EXERCISE MATERIAL.
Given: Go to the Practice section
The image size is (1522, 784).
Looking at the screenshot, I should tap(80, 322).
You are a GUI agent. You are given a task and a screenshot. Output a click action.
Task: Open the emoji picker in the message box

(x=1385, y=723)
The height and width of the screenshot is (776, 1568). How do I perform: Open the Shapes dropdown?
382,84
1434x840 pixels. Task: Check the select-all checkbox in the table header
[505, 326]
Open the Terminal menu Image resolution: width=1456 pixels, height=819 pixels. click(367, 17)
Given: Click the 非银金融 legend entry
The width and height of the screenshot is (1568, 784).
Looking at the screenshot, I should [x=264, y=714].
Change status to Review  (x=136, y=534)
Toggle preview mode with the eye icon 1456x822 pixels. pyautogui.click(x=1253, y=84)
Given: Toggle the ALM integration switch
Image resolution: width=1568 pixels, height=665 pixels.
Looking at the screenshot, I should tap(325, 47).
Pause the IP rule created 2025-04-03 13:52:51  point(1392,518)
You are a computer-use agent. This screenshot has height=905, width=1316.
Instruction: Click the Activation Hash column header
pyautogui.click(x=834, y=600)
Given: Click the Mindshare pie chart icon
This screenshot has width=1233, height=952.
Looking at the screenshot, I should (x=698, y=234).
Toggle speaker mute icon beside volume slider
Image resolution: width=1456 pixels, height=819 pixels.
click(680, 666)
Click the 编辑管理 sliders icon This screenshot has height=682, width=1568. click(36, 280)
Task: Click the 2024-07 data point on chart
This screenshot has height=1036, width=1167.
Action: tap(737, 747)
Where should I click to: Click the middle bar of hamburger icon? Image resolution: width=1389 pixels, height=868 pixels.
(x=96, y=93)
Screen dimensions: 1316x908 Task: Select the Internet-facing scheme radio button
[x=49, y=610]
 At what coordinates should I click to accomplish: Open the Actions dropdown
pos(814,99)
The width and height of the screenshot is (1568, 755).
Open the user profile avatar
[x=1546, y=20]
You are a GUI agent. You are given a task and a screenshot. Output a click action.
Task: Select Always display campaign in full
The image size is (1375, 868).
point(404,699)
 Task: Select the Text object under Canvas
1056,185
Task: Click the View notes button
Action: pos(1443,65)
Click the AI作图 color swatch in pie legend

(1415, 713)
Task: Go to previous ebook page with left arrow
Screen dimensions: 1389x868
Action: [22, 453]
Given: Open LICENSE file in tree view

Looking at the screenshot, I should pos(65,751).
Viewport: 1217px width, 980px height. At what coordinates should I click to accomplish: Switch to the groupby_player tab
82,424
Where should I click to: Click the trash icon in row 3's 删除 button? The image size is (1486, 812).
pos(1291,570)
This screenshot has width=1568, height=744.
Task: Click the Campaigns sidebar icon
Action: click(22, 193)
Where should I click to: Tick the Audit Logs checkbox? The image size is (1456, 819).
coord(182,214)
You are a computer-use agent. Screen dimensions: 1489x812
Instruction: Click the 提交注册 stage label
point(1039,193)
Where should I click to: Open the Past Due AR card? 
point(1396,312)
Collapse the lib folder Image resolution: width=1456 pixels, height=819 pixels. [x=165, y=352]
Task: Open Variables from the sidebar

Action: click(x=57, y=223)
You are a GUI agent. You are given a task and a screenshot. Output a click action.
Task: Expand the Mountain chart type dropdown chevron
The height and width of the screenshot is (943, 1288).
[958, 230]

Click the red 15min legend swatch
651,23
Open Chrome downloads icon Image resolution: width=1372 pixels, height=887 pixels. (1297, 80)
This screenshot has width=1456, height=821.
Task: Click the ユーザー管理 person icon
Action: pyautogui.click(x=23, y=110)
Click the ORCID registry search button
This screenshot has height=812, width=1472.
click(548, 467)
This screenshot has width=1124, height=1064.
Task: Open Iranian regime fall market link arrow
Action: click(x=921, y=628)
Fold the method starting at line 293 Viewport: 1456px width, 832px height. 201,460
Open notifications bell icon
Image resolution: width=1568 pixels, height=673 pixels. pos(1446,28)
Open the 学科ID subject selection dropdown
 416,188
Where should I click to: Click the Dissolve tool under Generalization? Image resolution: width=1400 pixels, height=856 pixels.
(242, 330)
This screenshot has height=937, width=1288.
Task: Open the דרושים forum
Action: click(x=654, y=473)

ASSIGNMENT. Once you have checked the entries above, say how many lines include the word "computer", and nothing beyond the number.

EXPECTED ANSWER. 2